[Stored entries]

○ ○ ○ ○ ○

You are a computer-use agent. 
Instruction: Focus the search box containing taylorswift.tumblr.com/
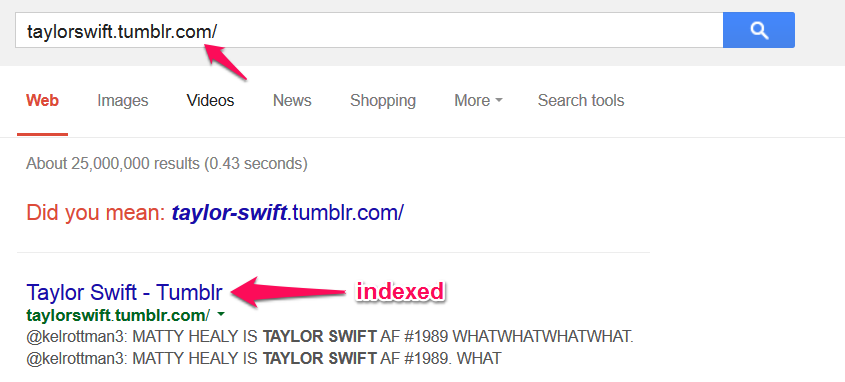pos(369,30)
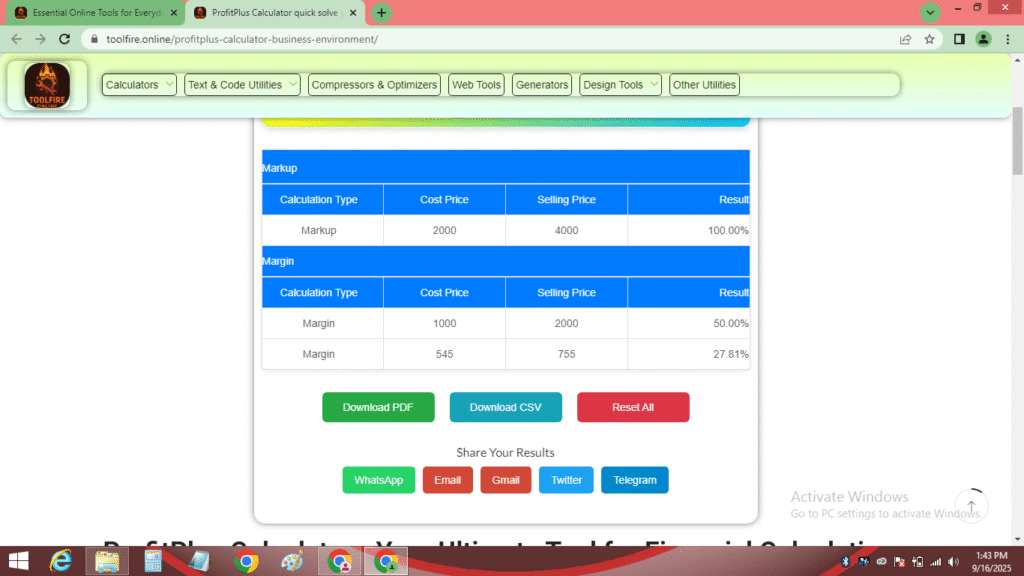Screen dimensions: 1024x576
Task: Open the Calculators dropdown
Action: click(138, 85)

○ ○ ○ ○ ○

Write out each line exactly, from the one containing "Instruction: Focus the" through the end of the entries, and skip the pictures.

● **EXPECTED OUTPUT**
Instruction: Focus the search box containing taylorswift.tumblr.com/
pos(369,30)
Screen dimensions: 1024x576
Task: Open the Calculators dropdown
Action: click(138, 85)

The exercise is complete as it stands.